▶ Source records
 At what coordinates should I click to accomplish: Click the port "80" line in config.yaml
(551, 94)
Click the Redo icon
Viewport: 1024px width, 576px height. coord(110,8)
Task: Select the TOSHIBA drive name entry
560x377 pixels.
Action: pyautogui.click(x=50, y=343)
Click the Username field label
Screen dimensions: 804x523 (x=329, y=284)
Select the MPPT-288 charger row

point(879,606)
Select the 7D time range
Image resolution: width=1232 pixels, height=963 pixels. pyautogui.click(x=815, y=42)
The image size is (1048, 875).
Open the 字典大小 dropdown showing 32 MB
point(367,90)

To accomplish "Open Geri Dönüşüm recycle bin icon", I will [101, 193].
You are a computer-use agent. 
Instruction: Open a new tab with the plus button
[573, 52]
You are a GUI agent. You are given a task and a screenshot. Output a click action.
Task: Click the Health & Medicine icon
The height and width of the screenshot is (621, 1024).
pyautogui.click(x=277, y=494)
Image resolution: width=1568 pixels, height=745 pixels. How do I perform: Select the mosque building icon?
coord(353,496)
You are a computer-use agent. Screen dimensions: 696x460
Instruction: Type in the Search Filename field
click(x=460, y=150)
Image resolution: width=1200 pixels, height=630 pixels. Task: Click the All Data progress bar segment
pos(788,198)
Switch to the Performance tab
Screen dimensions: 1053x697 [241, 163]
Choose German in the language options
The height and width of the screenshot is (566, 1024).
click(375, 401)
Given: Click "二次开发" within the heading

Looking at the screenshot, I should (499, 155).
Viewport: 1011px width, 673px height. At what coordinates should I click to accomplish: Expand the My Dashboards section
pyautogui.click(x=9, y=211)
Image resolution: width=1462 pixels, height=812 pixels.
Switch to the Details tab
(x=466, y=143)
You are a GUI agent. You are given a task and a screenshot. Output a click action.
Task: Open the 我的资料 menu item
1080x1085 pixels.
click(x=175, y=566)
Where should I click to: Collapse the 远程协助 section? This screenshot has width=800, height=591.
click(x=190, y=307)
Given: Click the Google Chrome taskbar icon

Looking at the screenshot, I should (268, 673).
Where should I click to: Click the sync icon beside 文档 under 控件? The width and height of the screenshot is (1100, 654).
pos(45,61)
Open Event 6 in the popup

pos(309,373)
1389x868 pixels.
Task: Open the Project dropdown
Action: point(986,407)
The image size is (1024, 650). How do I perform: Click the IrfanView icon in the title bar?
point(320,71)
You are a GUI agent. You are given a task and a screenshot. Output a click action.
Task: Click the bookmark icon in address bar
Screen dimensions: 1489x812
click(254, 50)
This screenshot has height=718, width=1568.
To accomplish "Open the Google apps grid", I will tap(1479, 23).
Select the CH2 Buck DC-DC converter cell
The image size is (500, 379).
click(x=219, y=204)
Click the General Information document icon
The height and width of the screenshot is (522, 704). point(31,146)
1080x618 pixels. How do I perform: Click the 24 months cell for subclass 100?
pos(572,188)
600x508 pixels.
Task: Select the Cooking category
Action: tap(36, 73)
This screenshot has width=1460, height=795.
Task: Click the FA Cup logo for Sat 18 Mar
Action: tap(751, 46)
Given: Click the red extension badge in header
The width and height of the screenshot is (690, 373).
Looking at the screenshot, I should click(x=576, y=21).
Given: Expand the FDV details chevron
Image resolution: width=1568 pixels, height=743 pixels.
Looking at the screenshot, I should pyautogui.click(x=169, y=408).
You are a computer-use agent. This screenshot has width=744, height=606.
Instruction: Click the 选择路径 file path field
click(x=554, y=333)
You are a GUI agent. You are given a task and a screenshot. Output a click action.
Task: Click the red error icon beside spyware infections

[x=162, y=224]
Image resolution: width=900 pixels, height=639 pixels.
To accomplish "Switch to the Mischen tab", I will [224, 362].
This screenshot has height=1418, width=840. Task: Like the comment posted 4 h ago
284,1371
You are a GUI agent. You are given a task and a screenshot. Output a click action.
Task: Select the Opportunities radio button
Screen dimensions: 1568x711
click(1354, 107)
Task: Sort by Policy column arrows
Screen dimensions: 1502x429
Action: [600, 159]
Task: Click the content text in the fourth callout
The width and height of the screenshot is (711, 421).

▶ What you have to do
Lines holding the word "computer" should be copied from the entries above.

▶ Completed task
You are a computer-use agent. 
You are a computer-use agent. Screen dimensions: 696x460
You are a computer-use agent. This screenshot has width=744, height=606.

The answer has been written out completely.